## ENTRIES SHOWN

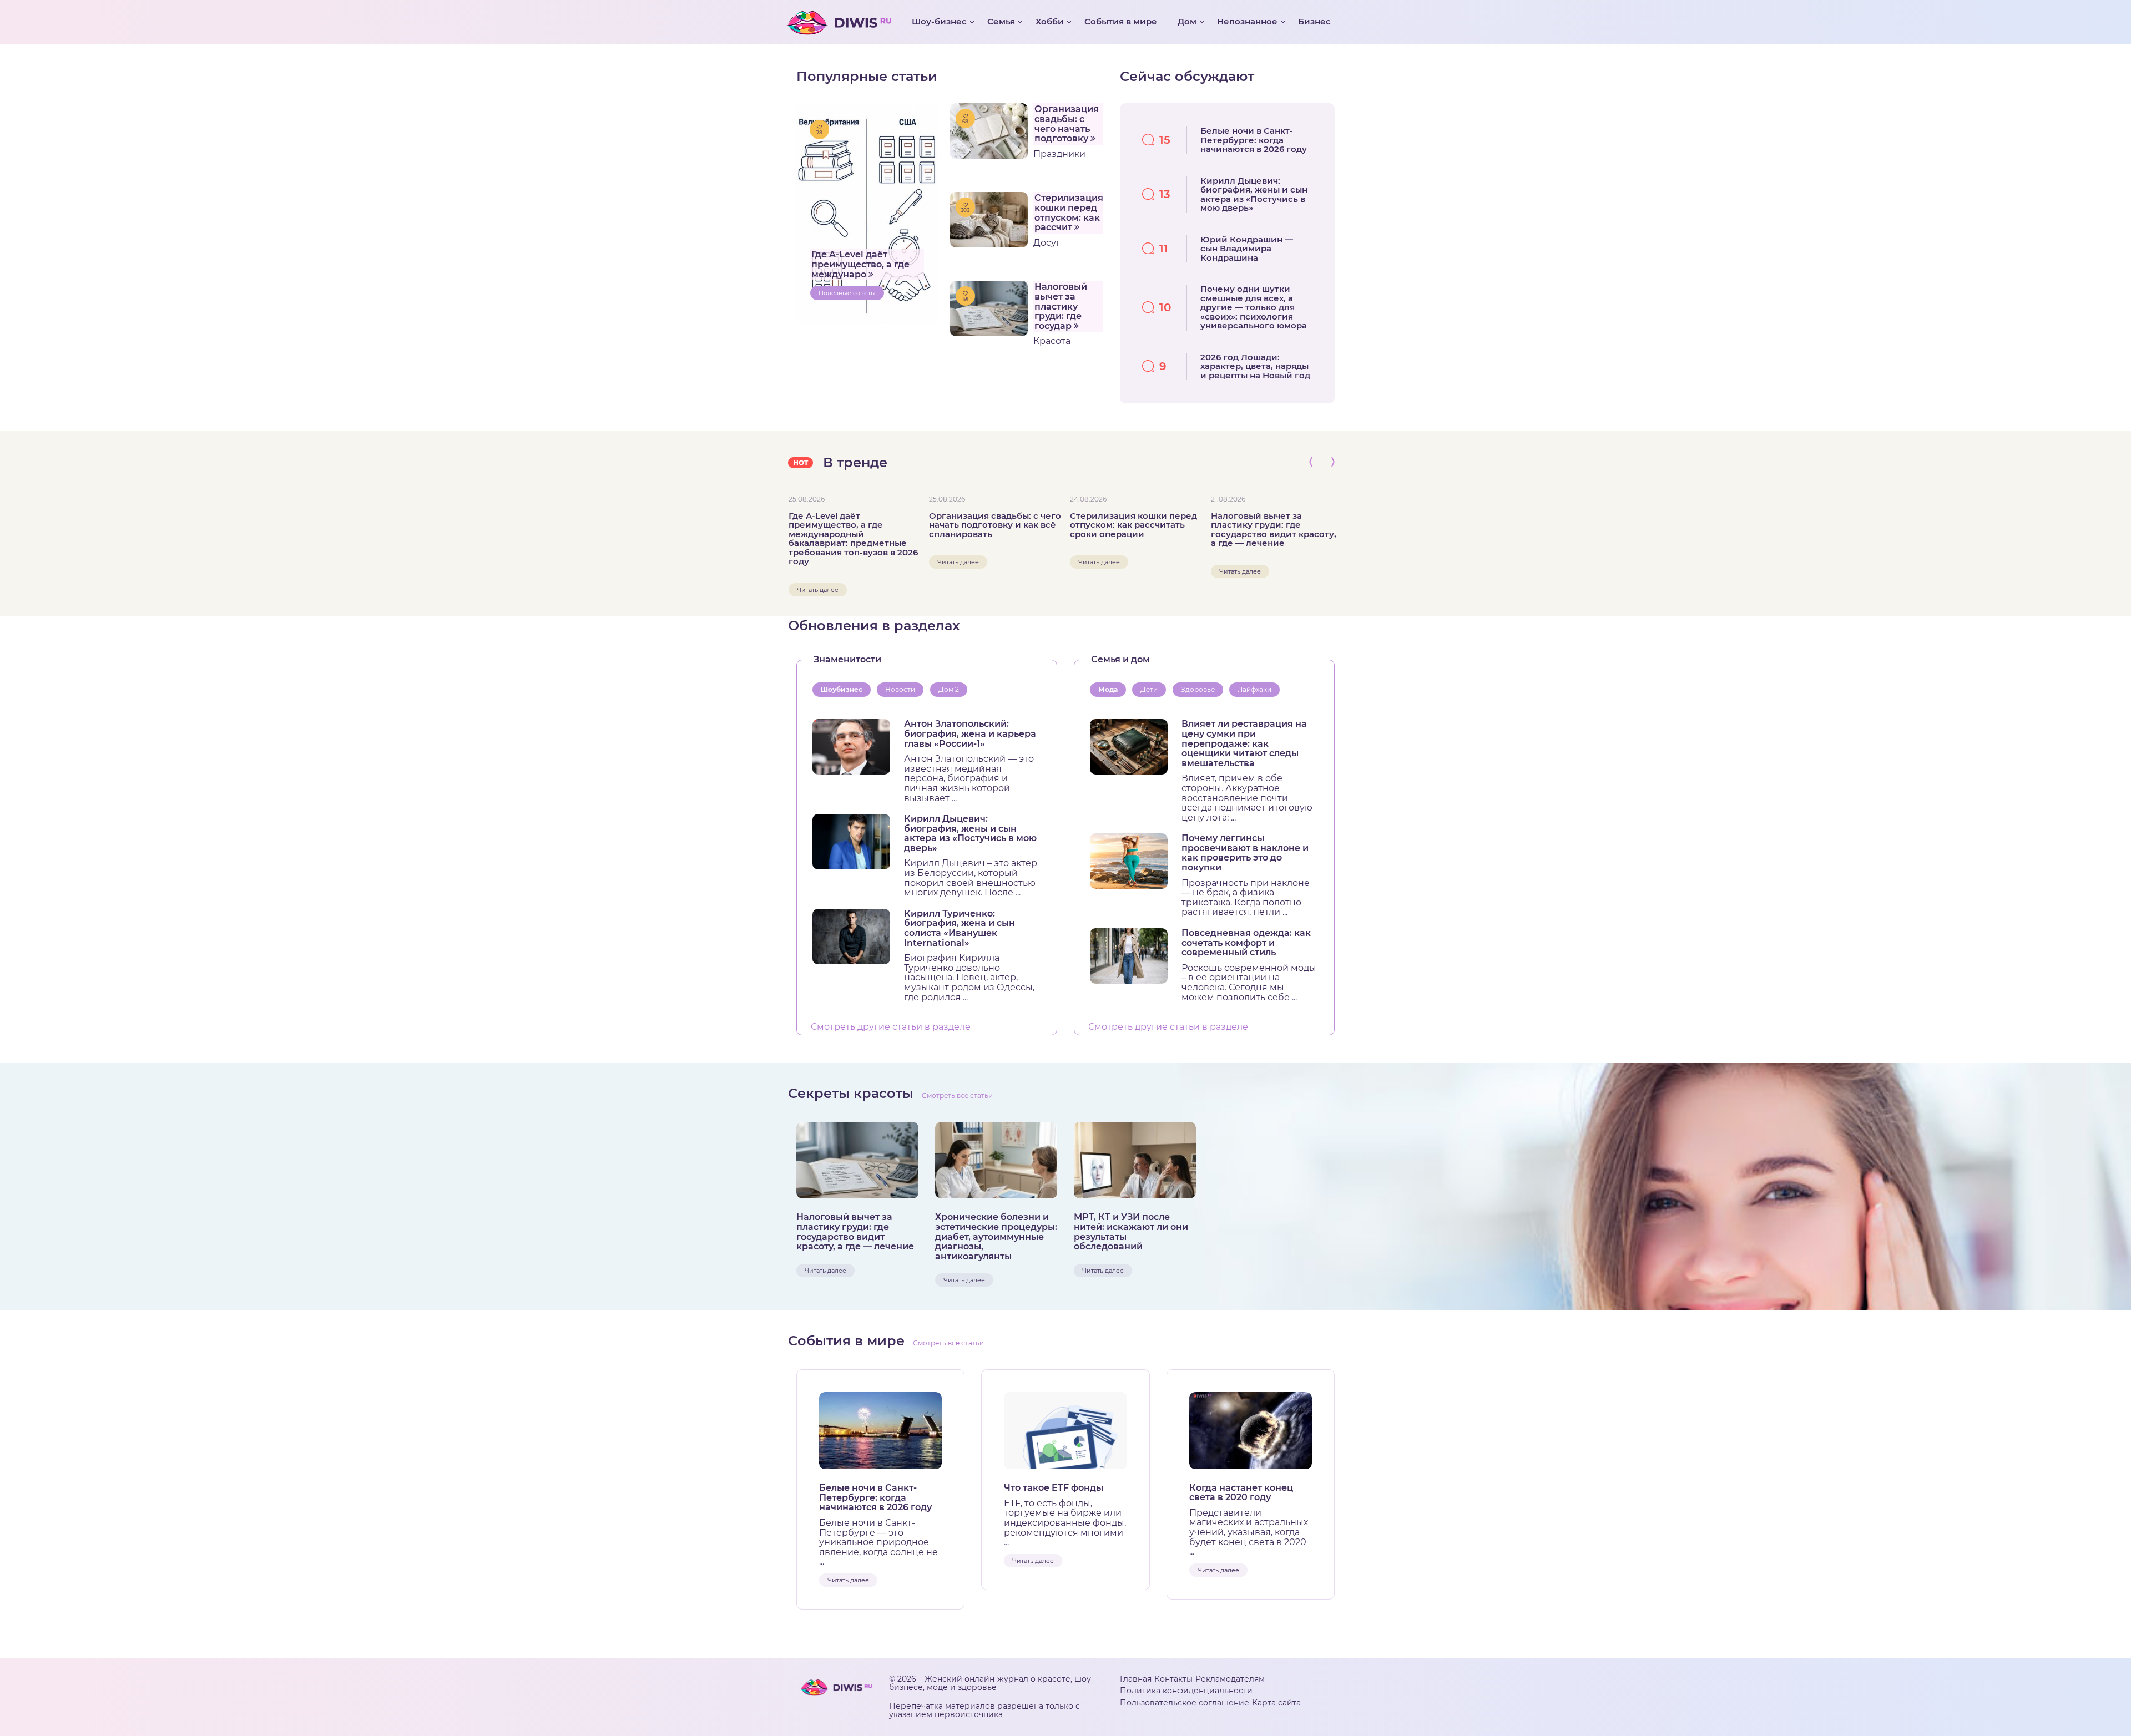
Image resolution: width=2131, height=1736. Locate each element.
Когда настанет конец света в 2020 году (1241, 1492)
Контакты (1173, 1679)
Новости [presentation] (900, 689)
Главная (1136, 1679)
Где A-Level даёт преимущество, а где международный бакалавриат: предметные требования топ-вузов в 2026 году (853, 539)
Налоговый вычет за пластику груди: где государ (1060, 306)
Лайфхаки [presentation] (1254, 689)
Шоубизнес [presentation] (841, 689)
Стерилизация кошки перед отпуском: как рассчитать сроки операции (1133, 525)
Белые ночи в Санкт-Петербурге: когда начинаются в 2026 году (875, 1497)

## TASK STATEMENT
What you write should match the entries exactly, except that the pictures are dropped.

## EXERCISE SOLUTION
Image resolution: width=2131, height=1736. Locate each element.
Когда настанет конец света в 2020 году (1241, 1492)
Контакты (1173, 1679)
Новости [presentation] (900, 689)
Главная (1136, 1679)
Где A-Level даёт преимущество, а где международный бакалавриат: предметные требования топ-вузов в 2026 году (853, 539)
Налоговый вычет за пластику груди: где государ (1060, 306)
Лайфхаки [presentation] (1254, 689)
Шоубизнес [presentation] (841, 689)
Стерилизация кошки перед отпуском: как рассчитать сроки операции (1133, 525)
Белые ночи в Санкт-Петербурге: когда начинаются в 2026 году (875, 1497)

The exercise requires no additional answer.